Autor: K.N. Haner
Tytuł: Ring girl
Wydawnictwo: Kobiece
Data wydania: 2019
Ilość stron: 274
Ocena: 7/10
Opis:
Pełna żaru, energetyczna opowieść o miłości w brutalnym świecie boksu.
ONA - córka boksera o międzynarodowej sławie.
ON – pretendent do tytułu Mistrza Świata.
ONA trzyma się jak najdalej od ringu i bokserskiego świata. ON żyje tylko po to, by walczyć i zwyciężać. Przypadek sprawia, że dwójka dawnych znajomych spotyka się ponownie.
Czy odnajdą się w świecie, który oboje równie mocno kochają, co nienawidzą?
Czy tajemnice, które mają przed sobą, nie przeszkodzą im w drodze do szczęścia?
Recenzja:
Czytałam już kilka książek K.N. Haner, więc kiedy na rynku wydawniczym miała pojawić się kolejna nowość, to postanowiłam ją przeczytać, żeby sobie wyrobić opinię (bo tę autorkę podobno się albo kocha, albo nienawidzi). Przyznam szczerze, że "Ring girl" jest jedną z lepszych książek spod jej ręki - a przynajmniej mnie całkiem się spodobała. Dlaczego? Zaraz Wam o tym powiem, więc czytajcie dalej!
Eden jest córką trenera boksu o międzynarodowej sławie - takie zdanie możemy przeczytać już w opisie. Kryje się za tym jednak dużo więcej: przede wszystkim to, że dziewczyna jest w wielkim konflikcie ze swoim ojcem, który nie raz był wobec niej agresywny i zawsze kazał jej się trzymać z dala od boksu. Jedyne, co ojciec dla niej robi, to daje jej pieniądze na utrzymanie, które sporo kosztuje.

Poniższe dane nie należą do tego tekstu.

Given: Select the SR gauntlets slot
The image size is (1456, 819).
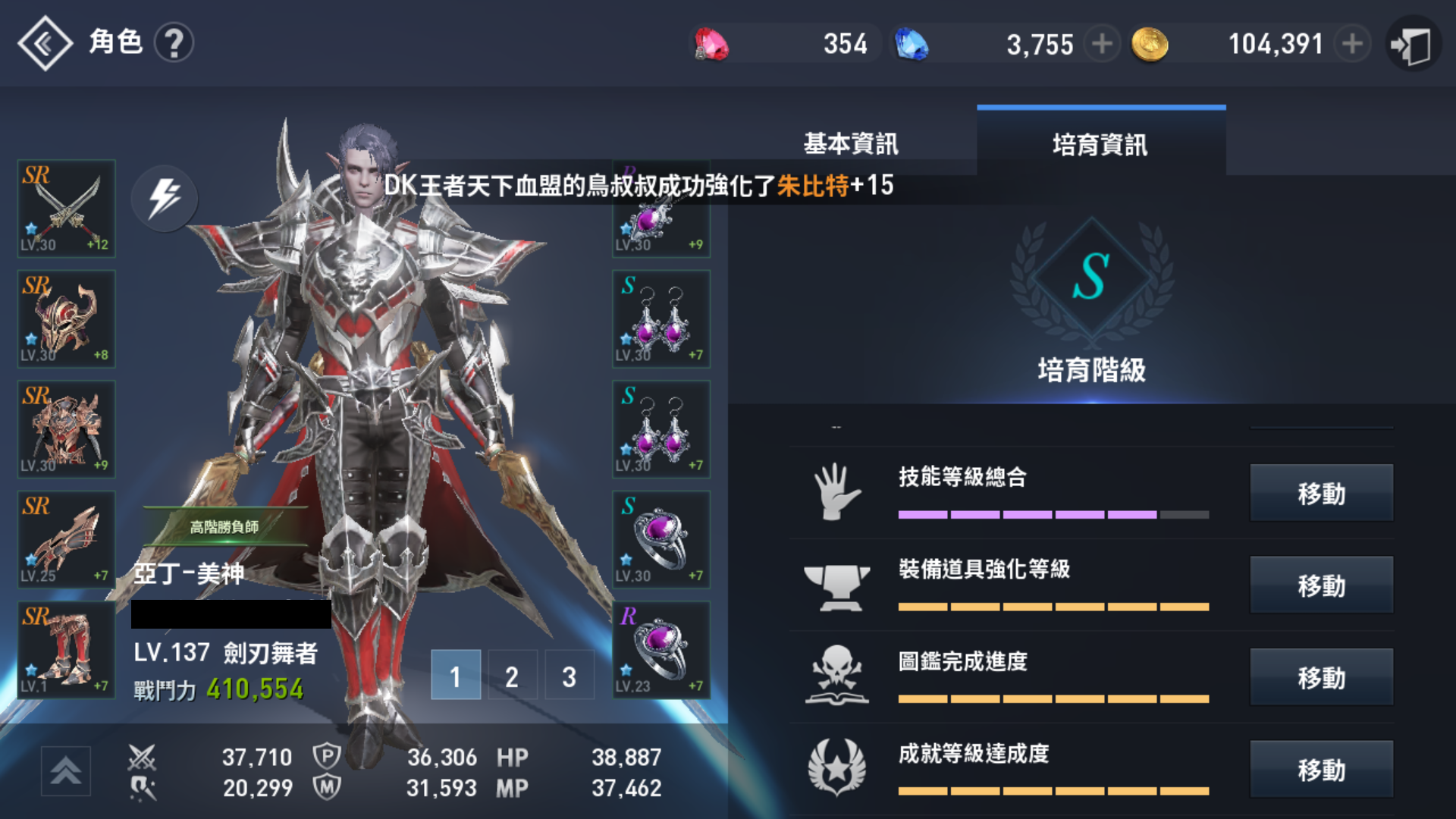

Pewnego dnia Eden idzie na galę i poznaje Logana - gwiazdę boksu, którego (jak się okazuje) znała już dawno temu, bo jej ojciec był jego pierwszym trenerem. Logan jednak nie wie, kogo córką jest Eden, a dziewczyna nie kwapi się, żeby o tym mówić. Za to chemia, która się między nimi rodzi - jest niezaprzeczalna.

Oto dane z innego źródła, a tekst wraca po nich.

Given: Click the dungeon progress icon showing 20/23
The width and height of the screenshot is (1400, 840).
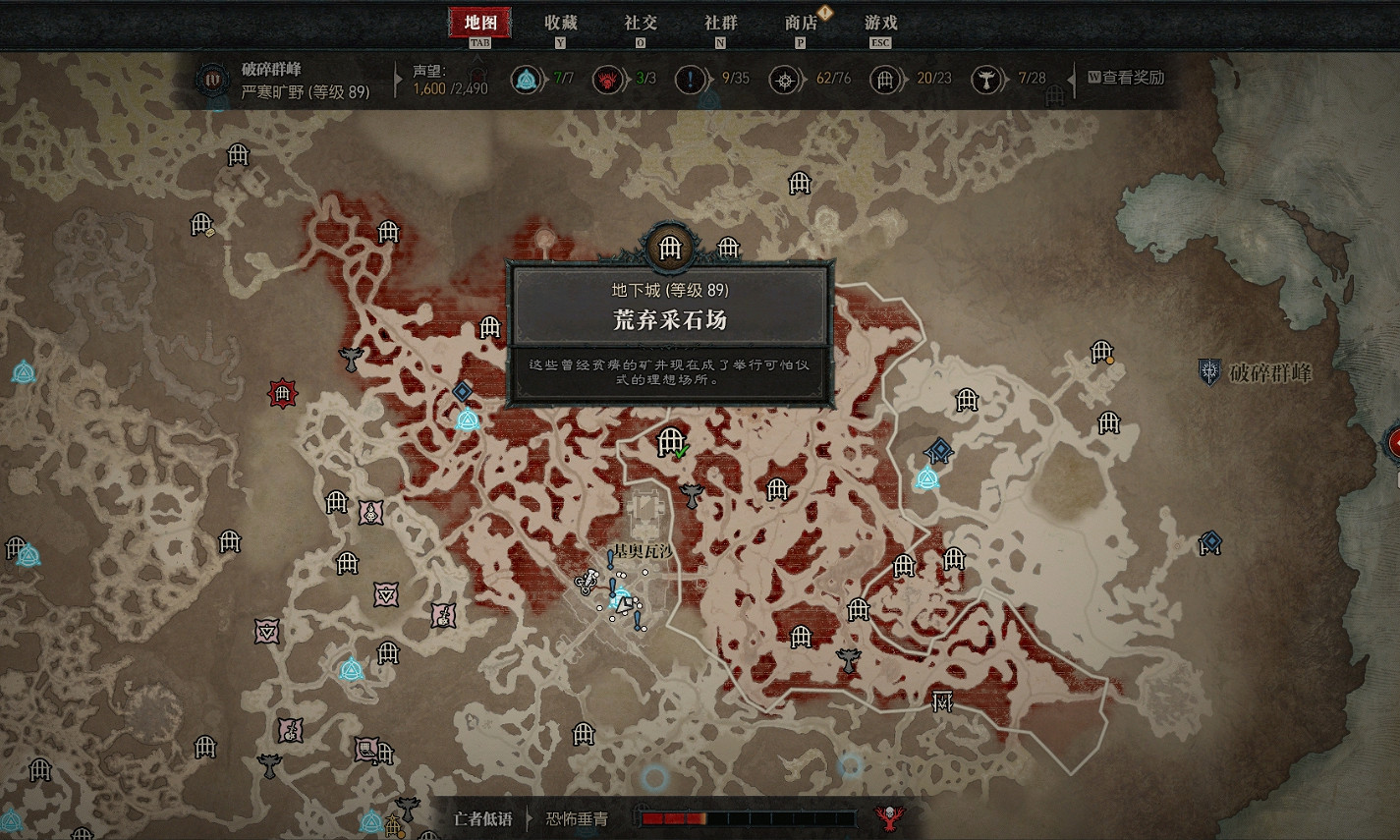Looking at the screenshot, I should point(887,79).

Problem pojawia się wtedy, kiedy okazuje się, że Logan w kontrakcie ma zapisane to, że nie może umawiać się z żadną kobietą... i kiedy okazuje się, że tak właściwie to już ma narzeczoną, z którą mieszka. Eden jednak nie odpuszcza, bo wie, że musi zawalczyć o swoje szczęście - a w tym momencie wydaje jej się wręcz, że szczęście i Logan to jedno i to samo.

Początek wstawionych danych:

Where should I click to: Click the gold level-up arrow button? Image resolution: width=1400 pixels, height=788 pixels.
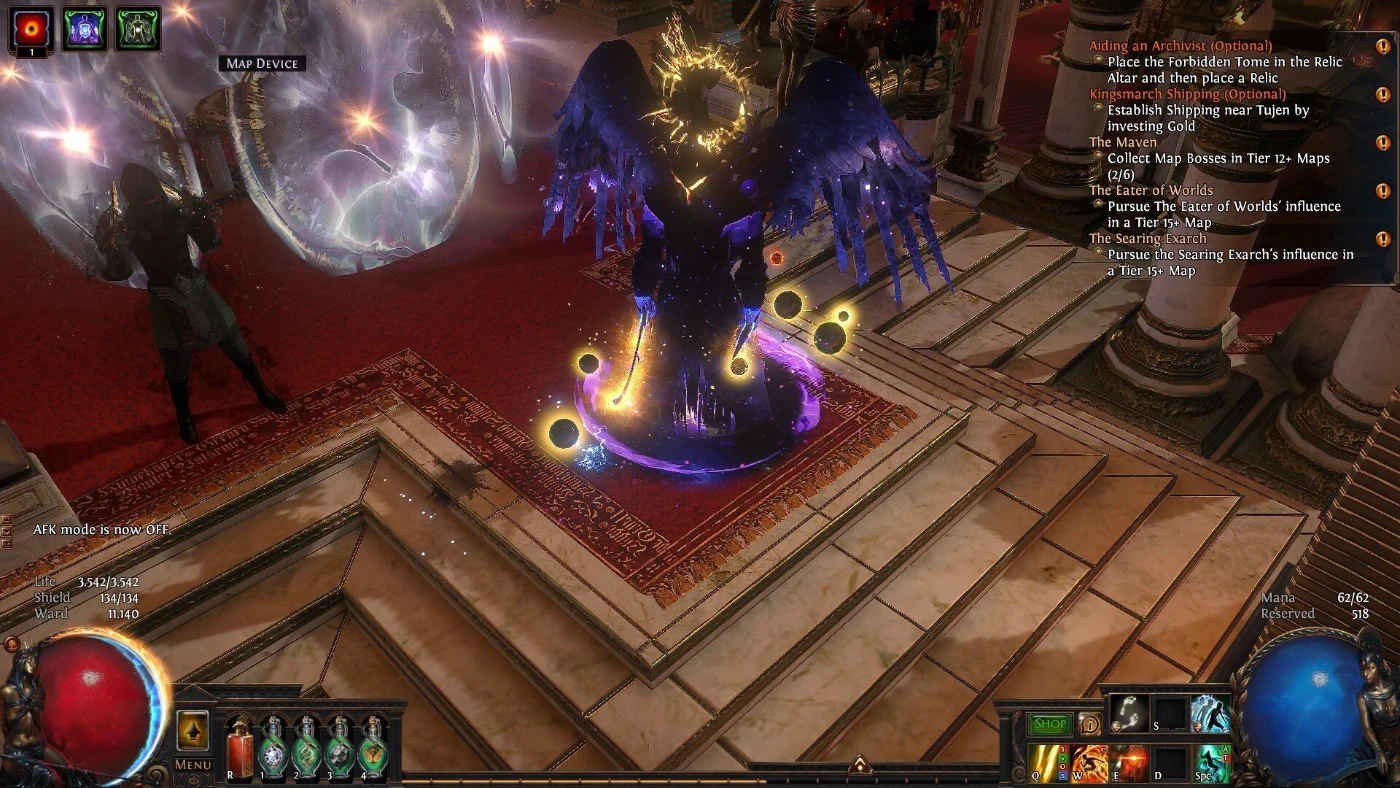click(192, 731)
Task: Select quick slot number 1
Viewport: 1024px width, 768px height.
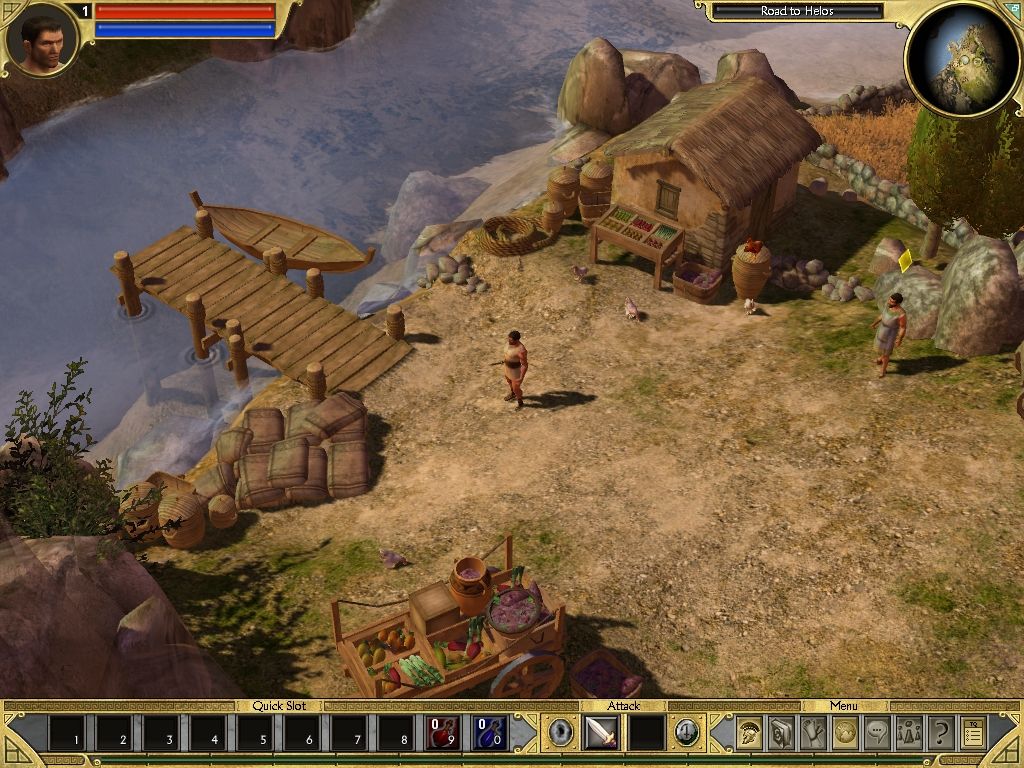Action: (x=69, y=733)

Przyznam, że ten romans był całkiem niezły - chociaż bohaterka trochę mnie czasem wkurzała, to jednak pomysł na to wszystko był całkiem spoko - więc fabułka wyszła po części nawet dosyć oryginalnie. Nie czytam za wiele romansów z bokserami, ale takiej fabuły jeszcze nie miałam okazji w takowych książkach przeczytać. Jeśli natomiast ktoś już się z takim pomysłem zapoznał w innej książce - uświadomcie mnie o tym!
Jak wspomniałam, główna bohaterka trochę mnie wkurzała. Najpierw tym, że bardzo ważny w jej życiu był seks, bez którego z trudem wytrzymywała, a później tym, że nie potrafiła pogodzić pracy z uczelnią - a przecież setki/tysiące/miliony studentów tak właśnie robią i jakoś dają sobie radę. Jasne - wiem, że urlop dziekański był lepszym wątkiem dla tej historii, bo dzięki temu Eden miała więcej czasu na Logana, że tak to ujmę, no ale według mnie można było zrobić z Eden trochę silniejszą i bardziej niezależną kobietę, a nie taką kalekę życiową, która z większością rzeczy sama sobie nie radzi.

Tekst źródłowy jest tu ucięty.